Input »
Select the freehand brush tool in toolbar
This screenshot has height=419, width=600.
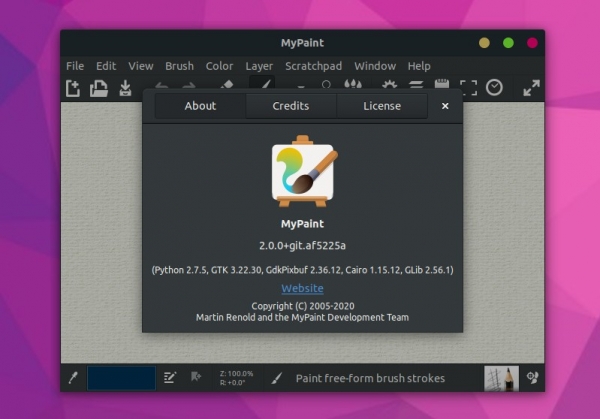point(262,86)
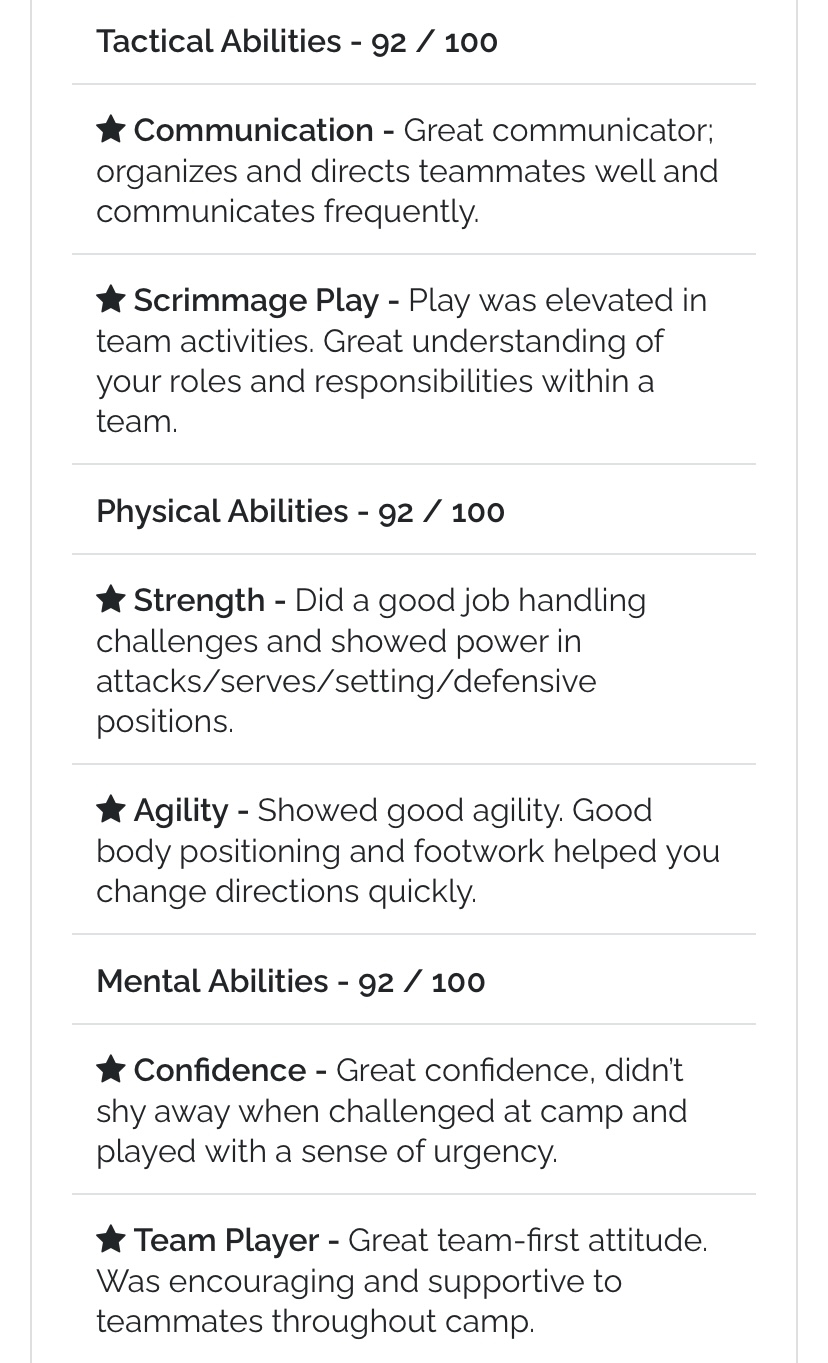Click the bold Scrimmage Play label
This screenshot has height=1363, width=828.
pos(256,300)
---
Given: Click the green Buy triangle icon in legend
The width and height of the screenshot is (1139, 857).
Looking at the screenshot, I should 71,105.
...
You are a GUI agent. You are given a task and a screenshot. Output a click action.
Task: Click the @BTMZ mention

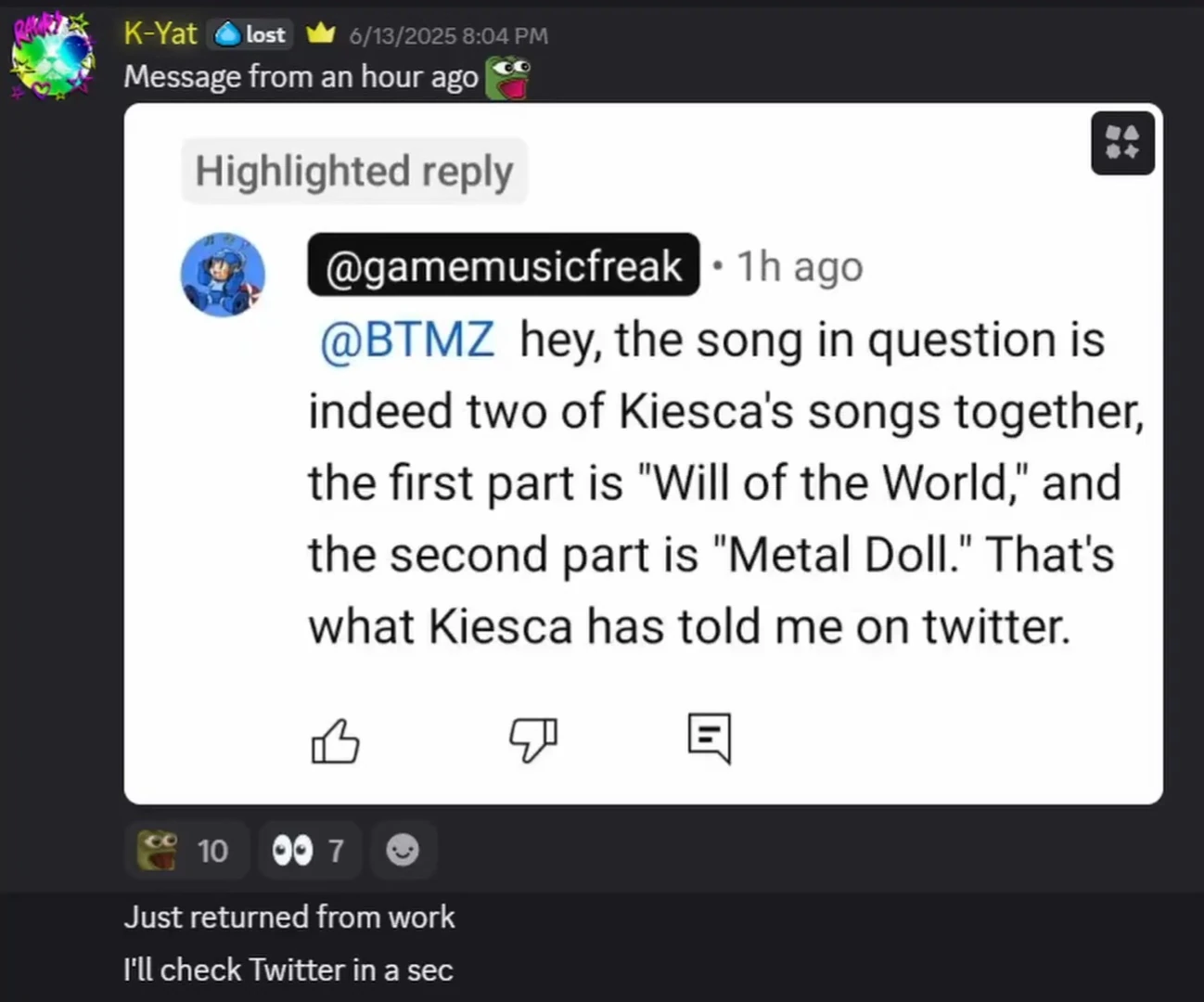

What the task asks » Copy the records above exactly, beginning at the line that contains "You are a GUI" and stopping after the line that contains "Task: Click the @BTMZ mention".

Exercise solution »
You are a GUI agent. You are given a task and a screenshot. Output a click action.
Task: Click the @BTMZ mention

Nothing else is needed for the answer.